Comment 34 Ian Lance Taylor 2005-10-08 05:51:36 UTC
I am able to recreate the problem with a hppa64-hp-hpux11 cross-compiler, in the sense that combine does lose the REG_DEAD note when compiling the gcc.c-torture/compile/920501-13.c test case with -O1.  In the current compiler, the compilation succeeds.  A REG_UNUSED note is added by the recompute_reg_usage pass, the unused register is allocated, and the allocated register is later eliminated during the combine_stack_adjustments pass.  So it works but the overall effect is not ideal since we allocate an unneccessary register.
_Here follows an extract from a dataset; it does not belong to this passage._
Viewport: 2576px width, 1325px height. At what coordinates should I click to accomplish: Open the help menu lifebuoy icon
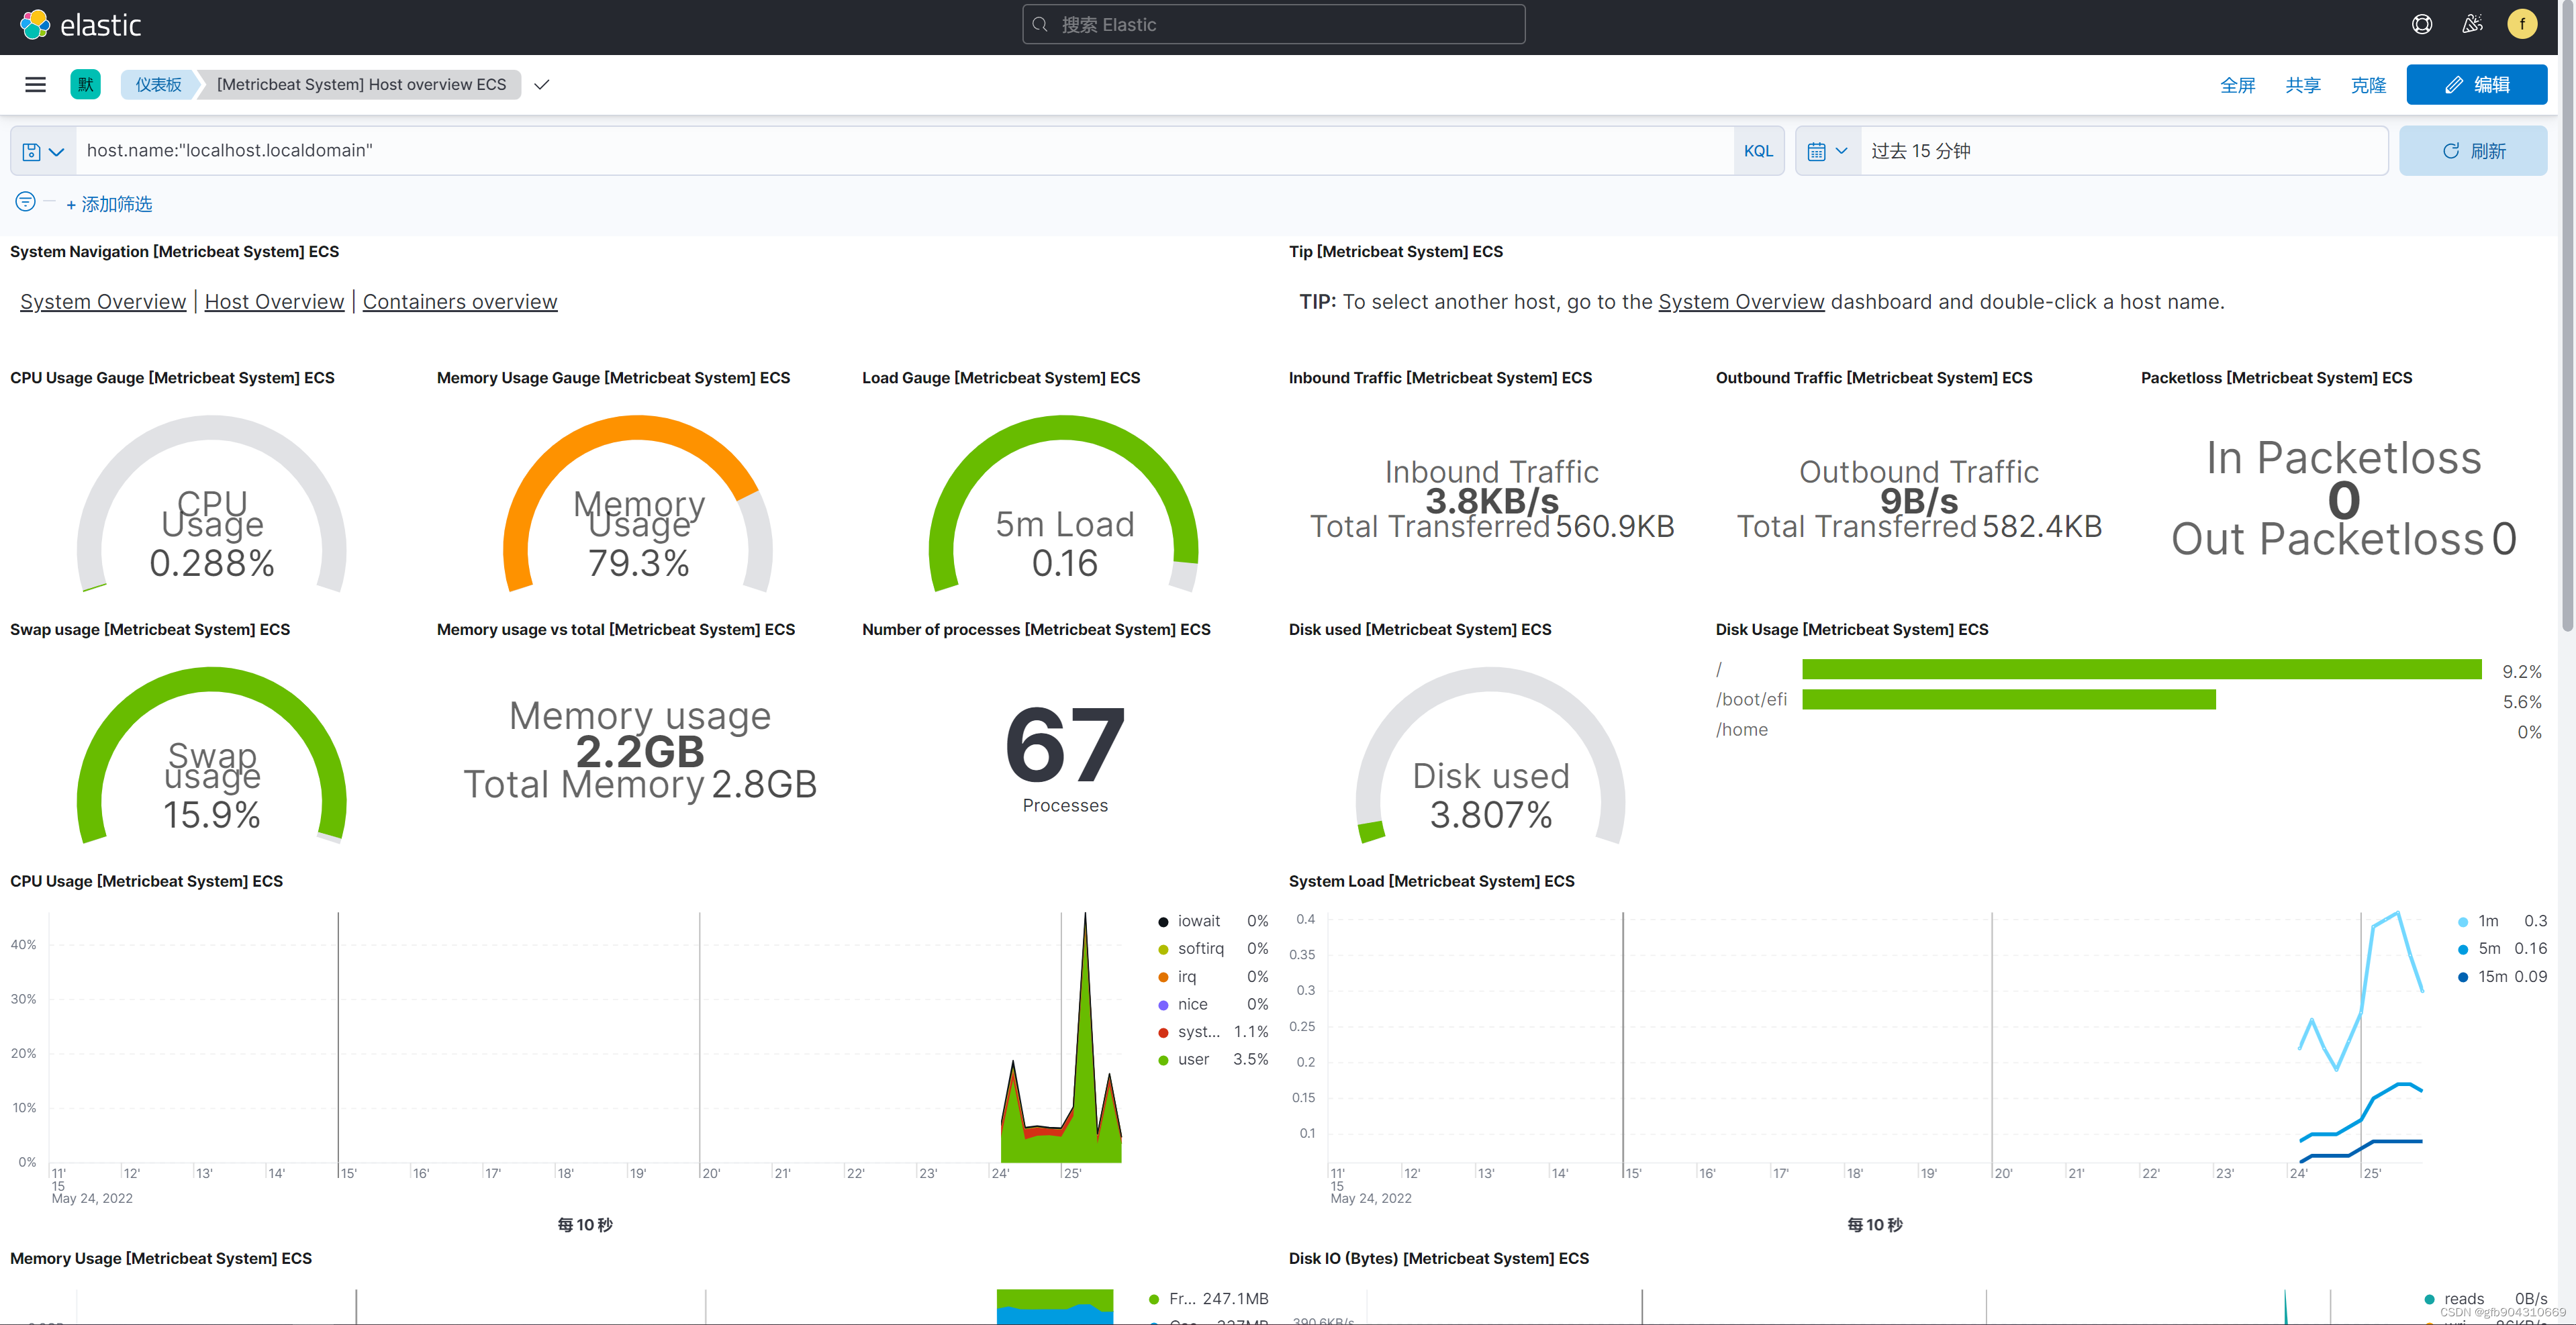[x=2421, y=25]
I'll see if we can avoid losing the REG_DEAD note in the combine pass.
Comment 35 Ian Lance Taylor 2005-10-10 18:19:48 UTC
Created attachment 9952 [details]
Patch

This patch fixes the problem in this PR, and also does not lose the REG_DEAD note in the hppa64-hp-hpux11 test case.  I won't try to checkin until it has been tested on hppa64-hp-hpux11.  Unfortunately, that target reportedly does not bootstrap at the moment for unrelated reasons.
Comment 36 GCC Commits 2005-10-11 23:46:05 UTC
Subject: Bug 13931

CVSROOT:	/cvs/gcc
Module name:	gcc
Changes by:	ian@gcc.gnu.org	2005-10-11 23:45:57

Modified files:
	gcc            : ChangeLog combine.c 

Log message:
	PR rtl-optimization/13931
	* combine.c: Revert patch of 2003-05-14, and:
	(try_combine): Only set elim_i1 and elim_i2 if the destination is
	completely killed in the appropriate insn.
	(distribute_notes): Don't skip multiple hard register test for
	elim_i1 and elim_i2.

Patches:
http://gcc.gnu.org/cgi-bin/cvsweb.cgi/gcc/gcc/ChangeLog.diff?cvsroot=gcc&r1=2.10141&r2=2.10142
http://gcc.gnu.org/cgi-bin/cvsweb.cgi/gcc/gcc/combine.c.diff?cvsroot=gcc&r1=1.504&r2=1.505

Comment 37 Ian Lance Taylor 2005-10-11 23:47:18 UTC
Fixed on mainline.  This is a minor compilation time speedup, and I don't think there is much benefit to porting back to the release branches.